The upcoming face-off comes three weeks after the News-Press published the headline “Illegals line up for driver’s licenses” above a news story about a new California law (AB 60) that allows immigrants to apply for a driver’s license without proving citizenship. Critics argued the label “illegals” is racist and dehumanizing, and they took offense to the story’s accompanying photo that featured identifiable but unnamed men and women waiting at the DMV. They demanded a retraction and staged a protest the next week that drew around 200 supporters.

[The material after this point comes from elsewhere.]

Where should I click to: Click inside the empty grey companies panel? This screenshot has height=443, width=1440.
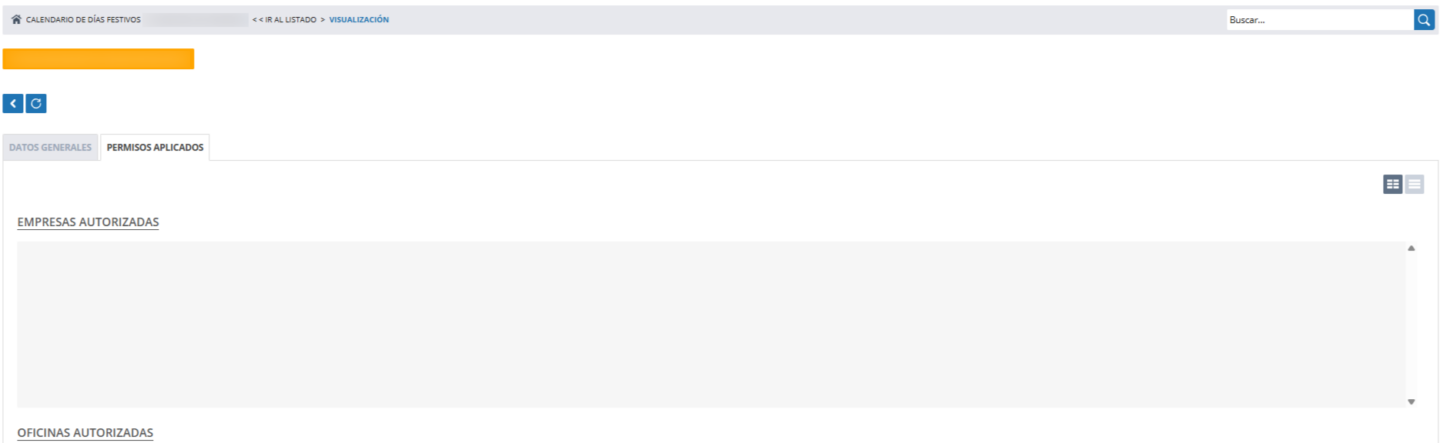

The paper’s management has countered that describing someone living in the country illegally as an “illegal” is accurate and appropriate. They’ve dismissed the detractors as “thugs” and open-border advocates who are attempting to dictate a publication’s editorial choices, and they’ve repeatedly equated the spray-paint vandalism that hit their offices to the Charlie Hebdo attack. This Friday, the News-Press published another front-page story about AB 60, this time with the headline “Driving legal opens door to illegals’ past.”
PODER representative Savanah Maya called Friday’s headline and story “fighting words.” She said the paper’s intention was clearly to provoke a response, which she promised PODER will deliver on Monday. “With their blunt and blatant use of racism again — when they know people are offended by it — they are taking the stance that our opinion is completely disregarded,” she said. Maya said the second provocative headline will “make our stance even stronger” and that it “just shows they’re getting defensive and trying to flex their power.”
Robin Hvidston, executive director of We the People Rising, said her group’s planned demonstration is necessary because PODER and others are wrongfully “seeking to dictate to a newspaper what they can and can’t do, what type of language they can use.” With an estimated 500 members nationwide and expected showing of about 50 people on Monday, We the People Rising was formed around three years ago, Hvidston said, and will hold signs and distribute literature in De la Guerra Plaza. Jamiel Shaw Jr., whose son was shot and killed by an unauthorized immigrant, will be their event’s keynote speaker, she said.
“We will present a faith that both sides can agree with: freedom of speech,” Hvidston went on, referencing the Charlie Hebdo killings and the News-Press vandalism. Very different actions were at play in each incident, she said, but people seeking to stifle free expression perpetrated both. “Freedom of speech is not about pleasantries,” she said. “It can generate opposition, but that’s what it means to live in this great country.”